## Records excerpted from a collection
....
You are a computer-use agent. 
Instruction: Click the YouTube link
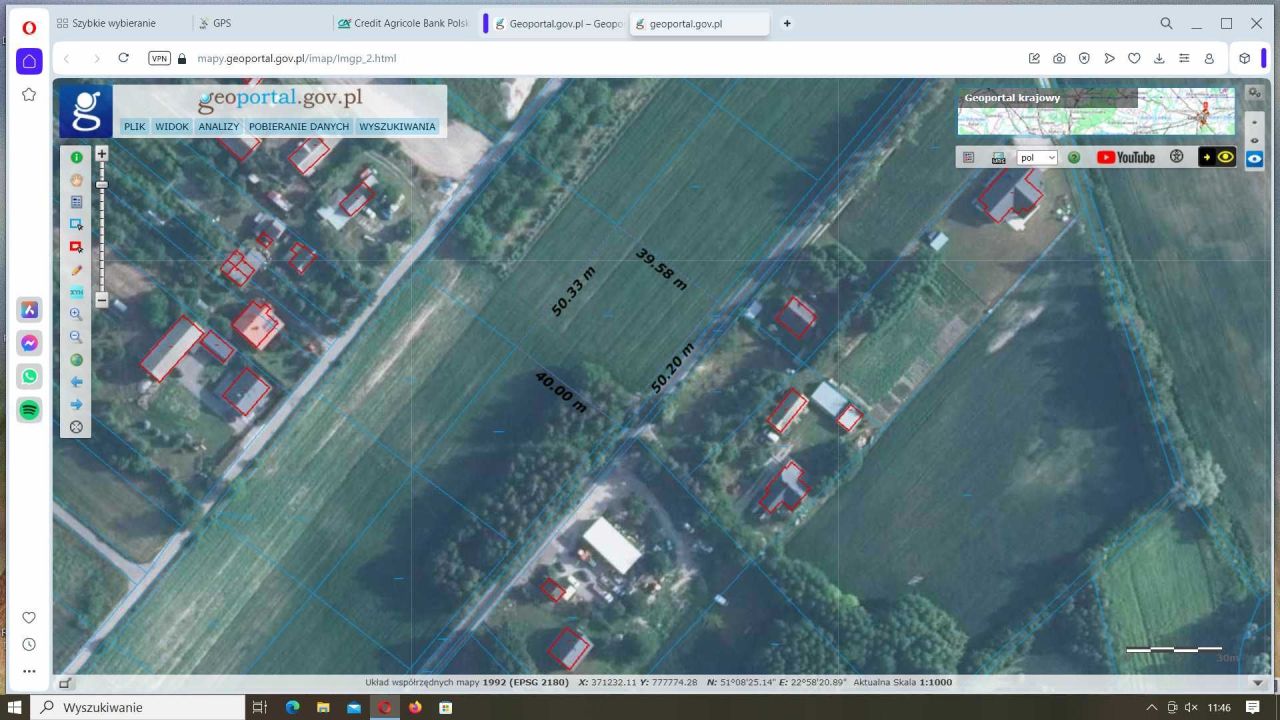[1126, 157]
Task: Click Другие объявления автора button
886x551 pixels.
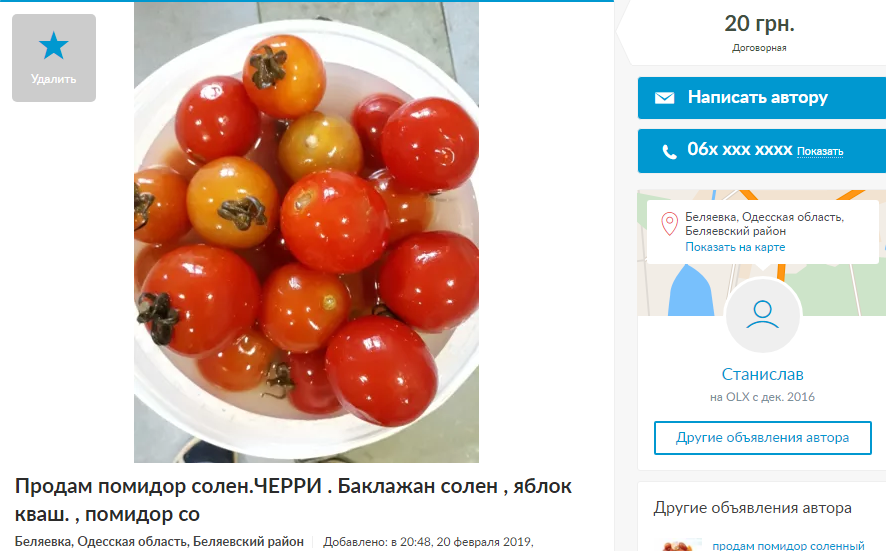Action: click(x=762, y=437)
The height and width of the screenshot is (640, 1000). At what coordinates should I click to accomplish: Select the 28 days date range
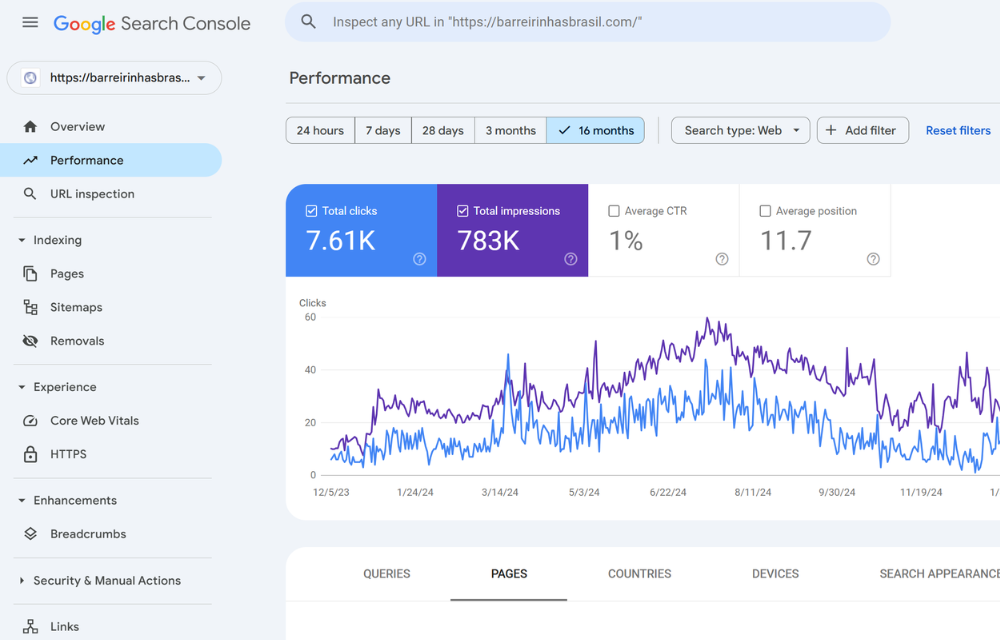pyautogui.click(x=442, y=130)
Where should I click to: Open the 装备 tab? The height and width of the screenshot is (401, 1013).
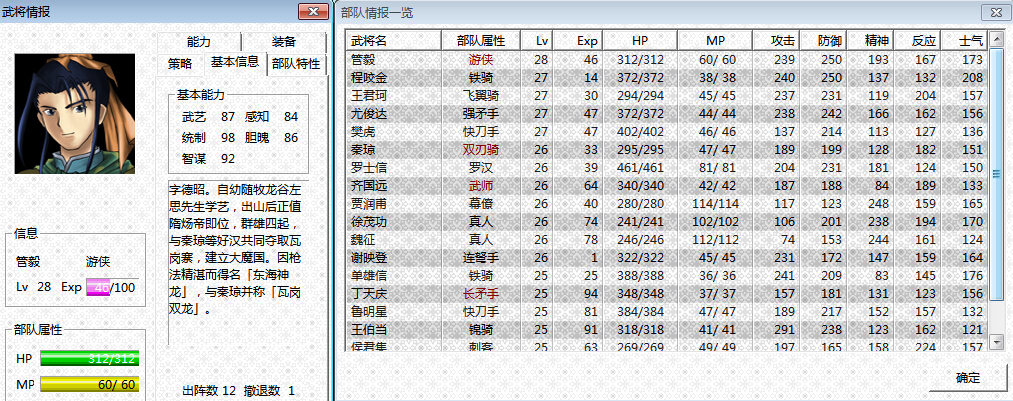283,41
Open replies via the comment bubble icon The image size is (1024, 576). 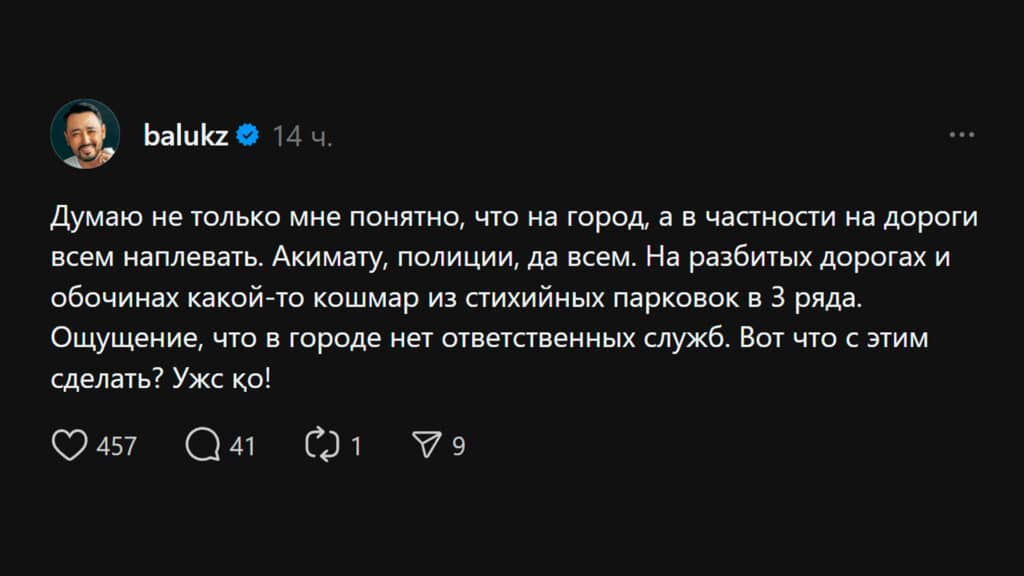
....
## Your assignment
Take the line that contains "Where should I" as the first and the last line of the records as the end, and please quote those lines exactly, pictures omitted.

## Result of this exercise
Where should I click to: Open the 装备 tab? The height and width of the screenshot is (401, 1013).
283,41
Open replies via the comment bubble icon The image size is (1024, 576). 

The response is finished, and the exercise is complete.